I think my experience is kind of like GD Heathen.  I felt guilty for masturbating, which is something that i still deal with.  So for the longest time I would play this endless game of jerking it and then later praying to god that i would go to church more often if he would help me stop.  Then add in starting to realize i was gay, and i started praying ten times more.

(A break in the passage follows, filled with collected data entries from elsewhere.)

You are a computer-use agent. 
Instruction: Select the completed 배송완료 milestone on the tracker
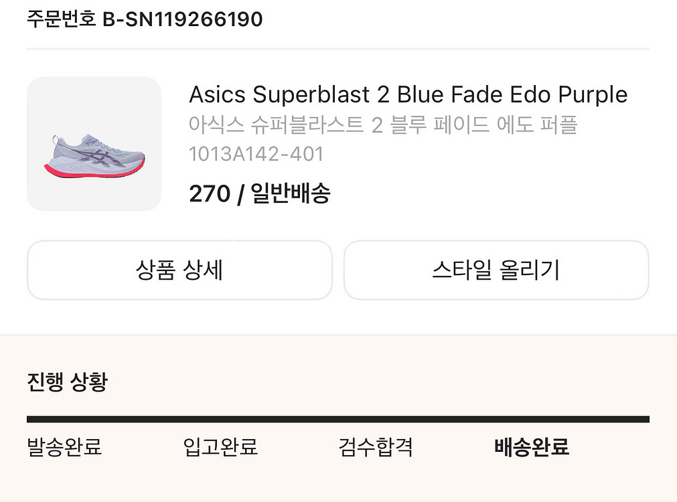pos(531,447)
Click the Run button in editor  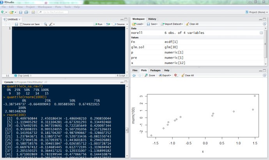98,24
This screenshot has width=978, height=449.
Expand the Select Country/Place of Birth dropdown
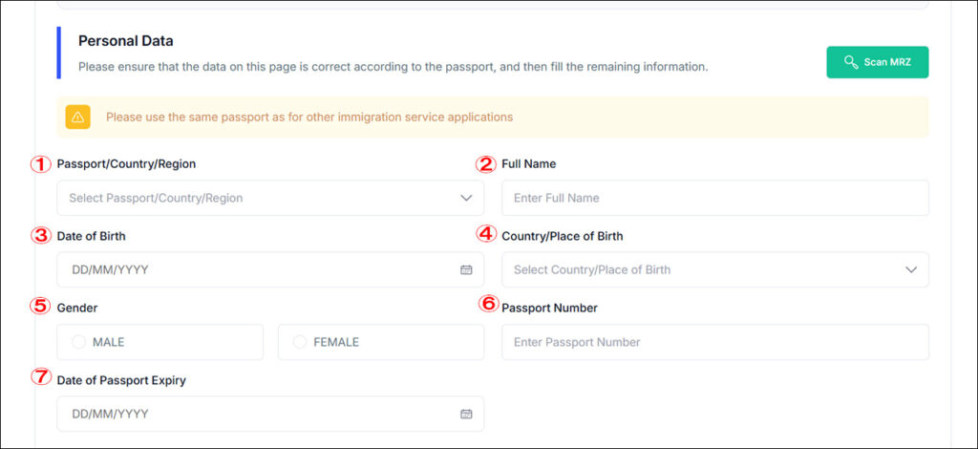pos(715,270)
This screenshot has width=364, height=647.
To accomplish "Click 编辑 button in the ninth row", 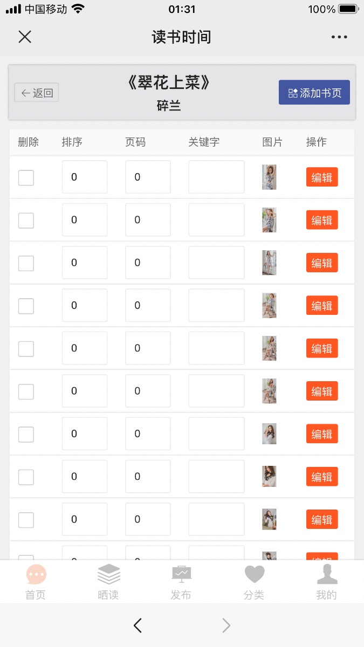I will coord(322,519).
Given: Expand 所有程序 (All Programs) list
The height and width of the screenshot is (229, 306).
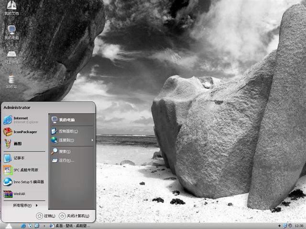Looking at the screenshot, I should 24,206.
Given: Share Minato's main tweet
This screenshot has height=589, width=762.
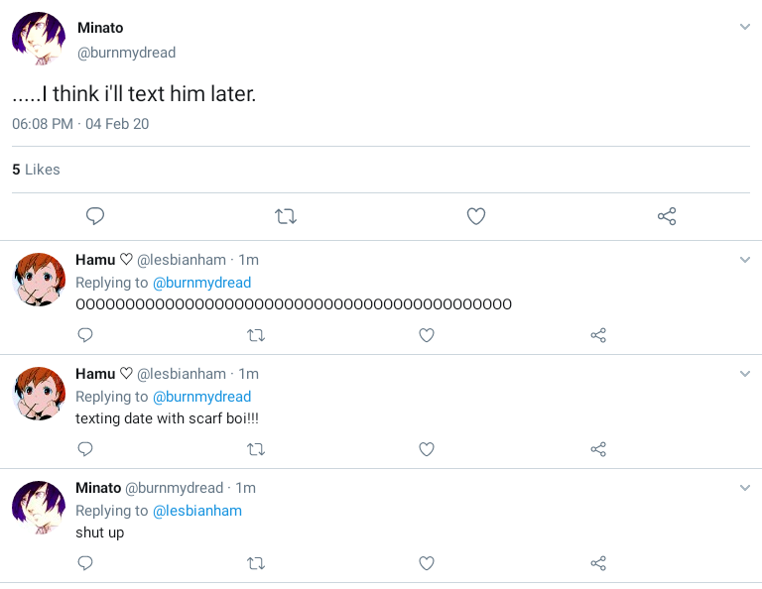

It was just frustrating and a source of constant disappointment.  It's taken me so long to work through it all and i finally feel like I'm starting to get over it.  I just wish i never had to work through religion to have to deal with my sexuality

Just as you, my involvement in religion when i was accompanied with a really big depression plus feelings of emptiness, worthlessness, of been tied up with invisible chains; i tried as hard as i could to be become the religious role model, i wanted to suppress my sexual desires (and almost succeeded if it weren't for one little detail), never participating in a fight, never relating to people that didn't have a standard that myself didn't have; that last part cause me to become a very solitary and reclusive and ruined my already low social abilities, which i still suffer today. I felt guilt for almost anything, i spent the days figuring out if i did something wrong, remembering all the bad things i had done, every single mistake i have ever done no matter how small, how insignificant it was, how little importance it had on other people, i considered it unforgivable and how i should i have never done such mistake in first place. I live in a society where touching others is a common and expected occurrence, specially around women, i refused to do such thing, even with close friends and family. All this is so intertwined (did i use it correctly?) with my depression that i don't know which cause which. The only i'm sure is that i defeat my depression by the week after i left my belief. Today, i don't have any fond memories of my teenage years, i hardly remember anything, but considering how i lived it i don't think there's anything worth remembering.  I think that i am finally free of those feelings and i that i'm finally able to do what i think is best by being myself, instead of following an impossible standard, even though more often than not, i feel tired of all.